(WHAT NEEDS TO BE DONE) Go through the records line by line from the top and repeat each one exactly, ending with the line that contains "Given: Open the League of Legends link".

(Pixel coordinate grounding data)
################
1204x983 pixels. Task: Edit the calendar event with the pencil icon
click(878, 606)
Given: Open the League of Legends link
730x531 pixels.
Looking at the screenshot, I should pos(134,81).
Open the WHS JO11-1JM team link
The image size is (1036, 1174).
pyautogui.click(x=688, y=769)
################
(FINISHED EXERCISE)
1204x983 pixels. Task: Edit the calendar event with the pencil icon
click(878, 606)
Given: Open the League of Legends link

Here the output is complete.